Segundo Celeste Amadon em entrevista à Forbes, a taxa de desistência (pessoas que dão o famoso “cano” no encontro) é de menos de 1%. Esse índice irrisório sugere que o modelo de cobrança serve como um excelente filtro para separar quem realmente quer sair de quem quer apenas validação digital.

O bolso agradece: Uma comparação de custos

Embora cobrar por encontro possa parecer caro à primeira vista, o cenário muda quando colocamos a matemática na ponta do lápis contra as assinaturas tradicionais:

Plataforma Modelo de Cobrança Custo Estimado
Known Por encontro realizado US$ 15 por date
Hinge Assinatura mensal US$ 30 a US$ 50 / mês
Bumble Assinatura mensal Até US$ 100 / mês

A Known aposta que o consumidor prefere pagar pelo resultado garantido do que por uma mensalidade para continuar procurando.

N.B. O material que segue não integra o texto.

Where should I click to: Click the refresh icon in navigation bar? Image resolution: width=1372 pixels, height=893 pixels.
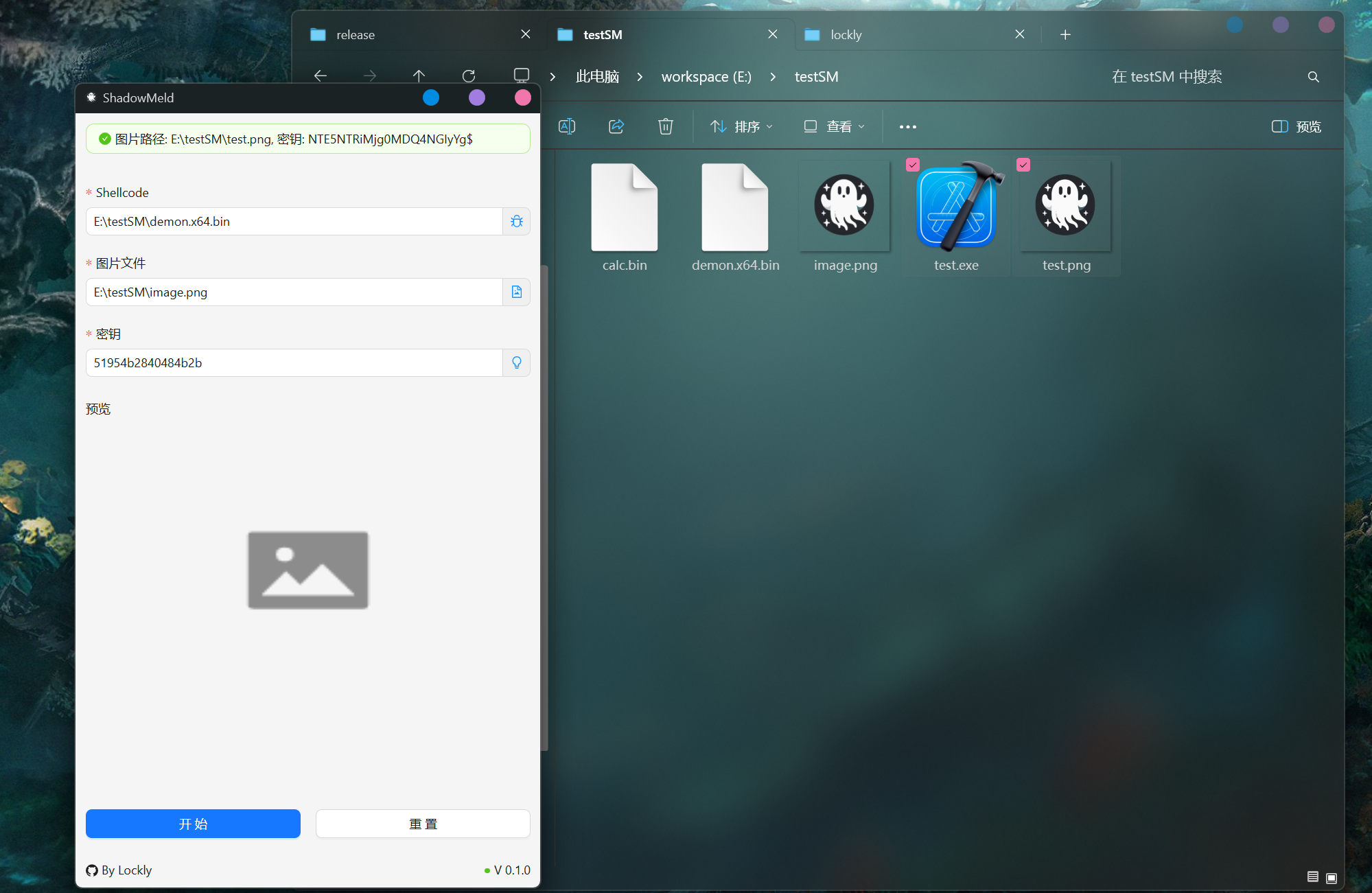[x=469, y=76]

A lógica também conquistou o mercado financeiro. Eurie Kim, da Forerunner Ventures — que liderou uma rodada de investimentos de US$ 9,7 milhões para a Known —, aponta que o ecossistema atual tem incentivos perversos:

“No modelo clássico, se você encontra o amor da sua vida, você deleta o app. Ou seja, as plataformas tradicionais perdem receita quando funcionam. Elas lucram mais se a sua busca nunca terminar.”

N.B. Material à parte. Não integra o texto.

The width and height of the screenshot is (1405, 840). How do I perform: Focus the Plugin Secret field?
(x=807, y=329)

Outros caminhos: Jantares às cegas e mensagens de texto

Além da Known, outras startups testam formatos alternativos para tirar as pessoas do casulo digital:

1. A proposta da “222” (Encontros em grupo)

Sediada em Nova York, a 222 elimina completamente a mecânica de deslizar perfis. O usuário preenche um teste de personalidade e é convidado para um jantar às cegas com outras cinco pessoas selecionadas pelo algoritmo.

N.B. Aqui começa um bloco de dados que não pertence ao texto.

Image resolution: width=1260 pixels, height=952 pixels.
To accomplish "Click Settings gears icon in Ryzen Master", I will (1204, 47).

Após uma hora de conversa, os participantes recebem uma mensagem indicando um segundo local (como um bar ou pista de dança) para se misturarem com outros grupos. Ao final, cada um aponta no app quem gostaria de ver de novo (como amigo ou pretendente). O serviço custa US$ 22,22 por mês com acesso ilimitado aos eventos, e a startup também fatura com comissões dos estabelecimentos parceiros.

2. Ditto (Foco na Geração Z universitária)

Voltada para estudantes, a Ditto substitui os aplicativos tradicionais por mensagens de texto (SMS). O cadastro exige um e-mail estudantil. Toda quarta-feira, o estudante recebe uma única recomendação de par. Se o interesse for mútuo, o sistema agenda o encontro no campus. Atualmente gratuita, a Ditto estima que seus usuários pagariam de US$ 15 a US$ 20 de bom grado pela conveniência do agendamento automático.

O pano de fundo: Solidão e o declínio dos gigantes

A urgência por esses novos formatos encontra amparo nos dados: um estudo da seguradora Cigna revelou que 67% da Geração Z se sente solitária. Ao mesmo tempo, gigantes do setor como o Match Group (dono do Tinder) e o Bumble enfrentam quedas nas ações, redução na receita e debandada de usuários pagantes.

A proposta de cobrar US$ 15 por encontro é uma provocação direta ao mercado de tecnologia: menos tempo de tela, mais vida real. A grande dúvida é se a Geração Z aceitará pagar pela eficiência emocional ou se continuará insistindo no alto custo psicológico de deslizar perfis sem fim.